Umbrella Lane

Contact email
Who do you work with?

Umbrella Lane works with sex workers, of all genders, who generate their own income from sexual labour.

How are sex workers involved in your organisation?

The Governance Board of Trustees of SISU (registered Charity name) is made up of 50% lived experience and 50% allies. The Board of Trustees are responsible for the legal status of the Charity and ensuring good governance. For all operational decisions the Board defer to the Advisory Group of Umbrella Lane, which is 100%current and former sex workers.
The Advisory Group is made up of sex workers with various experiences within and out with the industry. The Advisory Group recognises the importance of diversity and therefore actively seeks participation from BME sex workers, LGBTQI+ sex workers, migrant sex workers and sex workers with disabilities.

Which of NSWP priority areas does your organisation work on?
Oppose the criminalisation and other legal oppression of sex work and support its recognition as work
Critique the trafficking paradigm that conflates representations of sex work, migration, and mobility
Advocate for universal access to health services, including primary health care, HIV and sexual and reproductive health services
Speak out about violence against sex workers, including violence from police, institutions, clients, and intimate partners, while challenging the myth that sex work is inherently gender-based violence
Oppose human rights abuses, including coercive programming, mandatory testing, raids and forced rehabilitation
Challenge stigma and discrimination against sex workers, their families and partners, and others involved in sex work
Advocate for the economic empowerment and social inclusion of sex workers as sex workers
What are the two main challenges that the sex workers you work with face

The Scottish Government Policy that equates prostitution, stripping and lap dancing, as commercial sexual exploitation. This definition feeds into all services that therefore adopt a non-rights based approach in delivering services to sex workers, who are treated as victims without agency nor autonomy. This also prevents organisations that are peer led, like Umbrella Lane, applying for Scottish Government funding for the work we do given our refusal to accept that all prostitution is violence against women.
The laws in Scotland criminalise street based sex workers for solicitation and brothel-keeping legislation prevents sex workers for working together for safety.
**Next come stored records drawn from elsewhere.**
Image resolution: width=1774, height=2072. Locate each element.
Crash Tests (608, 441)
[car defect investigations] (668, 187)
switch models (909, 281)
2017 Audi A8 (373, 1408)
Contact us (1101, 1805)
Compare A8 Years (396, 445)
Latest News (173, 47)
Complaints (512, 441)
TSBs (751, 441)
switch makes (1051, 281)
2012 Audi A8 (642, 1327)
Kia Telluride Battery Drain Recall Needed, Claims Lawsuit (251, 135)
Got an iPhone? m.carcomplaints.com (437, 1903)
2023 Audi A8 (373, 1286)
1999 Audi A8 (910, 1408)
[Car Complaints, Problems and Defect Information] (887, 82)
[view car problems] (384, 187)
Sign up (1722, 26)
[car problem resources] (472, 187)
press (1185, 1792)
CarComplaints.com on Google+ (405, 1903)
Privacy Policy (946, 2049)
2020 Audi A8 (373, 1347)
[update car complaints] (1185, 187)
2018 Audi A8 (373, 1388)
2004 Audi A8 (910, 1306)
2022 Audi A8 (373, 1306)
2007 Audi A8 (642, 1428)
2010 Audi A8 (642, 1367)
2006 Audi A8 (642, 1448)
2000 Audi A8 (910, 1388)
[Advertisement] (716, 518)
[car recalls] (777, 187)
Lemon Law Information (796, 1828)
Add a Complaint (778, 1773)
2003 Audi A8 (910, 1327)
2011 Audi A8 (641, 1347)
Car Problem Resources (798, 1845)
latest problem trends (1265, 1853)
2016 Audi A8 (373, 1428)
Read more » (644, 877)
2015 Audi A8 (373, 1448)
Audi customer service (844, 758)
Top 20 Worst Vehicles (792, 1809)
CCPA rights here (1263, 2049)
Third party laws also make sex workers vulnerable to exploitative management conditions with little employment or labour rights. Migrant sex workers are frequently targeted for raid and rescue operations, which result in arbitrary detention and deportation.

Describe other areas of your work

Since its inception in 2015, Umbrella Lane has been working to empower the Sex Worker Community throughout Scotland and develop lived experience led projects that enable greater health, happiness and well-being of Sex Workers throughout Scotland.
Umbrella Lane aims to achieve its vision through activities focused on: Community, Connection and Conversation.
We build and empower the Sex Worker community through intentionally designing safe community spaces that enable peer-to-peer and specialist support in person and online. Services are designed in regular consultation with the community so they are tailored to Sex Workers needs and ensure holistic wellbeing using a trauma-informed and rights-respecting approach. To foster participation and inclusion of Sex Workers in the Umbrella Lane community, we run regular workshops designed to increase confidence and self-esteem in abilities, whilst offering upskilling opportunities and fun, creative events.
Umbrella Lane believes that partnership working and creating connection locally and nationally is vital to ensure Sex Workers can enjoy unabated access to a range of services and support. Through the lived experience led training of partner services, we develop safe and supportive referral pathways with aligned organisations and collaborate with partners to fill service gaps to ensure holistic support is available to all Sex Workers.
Through inciting positive conversations, in the media, academia, the general public and policy making and service planning spaces, Umbrella Lane works to humanise the people in our community. By amplifying Sex Workers voices and showing the diversity of their experiences within and outwith the sex industry, Umbrella Lane aims to foster a systemic cultural change in thinking, to ultimately remove stigma to enable greater happiness and well-being of Sex Workers.